▼

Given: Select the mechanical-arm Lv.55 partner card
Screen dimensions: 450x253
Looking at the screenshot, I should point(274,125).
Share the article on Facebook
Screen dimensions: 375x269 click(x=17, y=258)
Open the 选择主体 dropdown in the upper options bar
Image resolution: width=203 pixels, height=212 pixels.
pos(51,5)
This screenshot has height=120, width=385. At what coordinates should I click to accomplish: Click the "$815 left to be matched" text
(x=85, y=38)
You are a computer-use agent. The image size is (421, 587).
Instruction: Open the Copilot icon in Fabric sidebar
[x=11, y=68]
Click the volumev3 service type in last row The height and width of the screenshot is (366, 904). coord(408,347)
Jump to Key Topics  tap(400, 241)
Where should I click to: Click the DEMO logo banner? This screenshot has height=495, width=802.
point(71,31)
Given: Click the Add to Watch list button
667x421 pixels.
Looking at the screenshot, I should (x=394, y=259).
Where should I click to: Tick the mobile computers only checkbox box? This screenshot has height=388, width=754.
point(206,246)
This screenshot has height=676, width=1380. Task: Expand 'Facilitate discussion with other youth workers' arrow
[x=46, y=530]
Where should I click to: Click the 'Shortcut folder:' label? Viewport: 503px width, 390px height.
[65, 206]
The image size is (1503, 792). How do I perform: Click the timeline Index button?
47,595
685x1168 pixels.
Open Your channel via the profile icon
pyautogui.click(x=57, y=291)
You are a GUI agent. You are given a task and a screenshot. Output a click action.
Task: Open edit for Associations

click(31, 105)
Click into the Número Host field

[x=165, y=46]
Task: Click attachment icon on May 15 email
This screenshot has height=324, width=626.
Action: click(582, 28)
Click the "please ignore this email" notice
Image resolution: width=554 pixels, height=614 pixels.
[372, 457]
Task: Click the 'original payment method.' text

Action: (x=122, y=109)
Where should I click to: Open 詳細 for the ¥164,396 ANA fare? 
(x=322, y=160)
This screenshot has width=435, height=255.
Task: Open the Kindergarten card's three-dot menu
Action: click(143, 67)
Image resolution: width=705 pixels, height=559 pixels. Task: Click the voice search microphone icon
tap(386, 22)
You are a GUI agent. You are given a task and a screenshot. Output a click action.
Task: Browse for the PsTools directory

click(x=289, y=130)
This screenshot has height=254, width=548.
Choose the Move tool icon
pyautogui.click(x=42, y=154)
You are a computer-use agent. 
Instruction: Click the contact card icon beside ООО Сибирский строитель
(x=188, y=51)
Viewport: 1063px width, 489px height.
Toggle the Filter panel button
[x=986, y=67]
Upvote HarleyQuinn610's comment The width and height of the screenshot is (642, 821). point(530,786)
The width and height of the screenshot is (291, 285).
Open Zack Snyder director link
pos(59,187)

▲

■ Work instruction
Quote only the stretch of lines that starts the data above and ends with the line containing "Task: Click attachment icon on May 15 email", both included.

■ Exercise result
Given: Select the mechanical-arm Lv.55 partner card
Screen dimensions: 450x253
Looking at the screenshot, I should point(274,125).
Share the article on Facebook
Screen dimensions: 375x269 click(x=17, y=258)
Open the 选择主体 dropdown in the upper options bar
Image resolution: width=203 pixels, height=212 pixels.
pos(51,5)
This screenshot has height=120, width=385. At what coordinates should I click to accomplish: Click the "$815 left to be matched" text
(x=85, y=38)
You are a computer-use agent. The image size is (421, 587).
Instruction: Open the Copilot icon in Fabric sidebar
[x=11, y=68]
Click the volumev3 service type in last row The height and width of the screenshot is (366, 904). coord(408,347)
Jump to Key Topics  tap(400, 241)
Where should I click to: Click the DEMO logo banner? This screenshot has height=495, width=802.
point(71,31)
Given: Click the Add to Watch list button
667x421 pixels.
Looking at the screenshot, I should (x=394, y=259).
Where should I click to: Tick the mobile computers only checkbox box? This screenshot has height=388, width=754.
point(206,246)
This screenshot has height=676, width=1380. Task: Expand 'Facilitate discussion with other youth workers' arrow
[x=46, y=530]
Where should I click to: Click the 'Shortcut folder:' label? Viewport: 503px width, 390px height.
[65, 206]
The image size is (1503, 792). How do I perform: Click the timeline Index button?
47,595
685x1168 pixels.
Open Your channel via the profile icon
pyautogui.click(x=57, y=291)
You are a GUI agent. You are given a task and a screenshot. Output a click action.
Task: Open edit for Associations

click(31, 105)
Click into the Número Host field

[x=165, y=46]
Task: Click attachment icon on May 15 email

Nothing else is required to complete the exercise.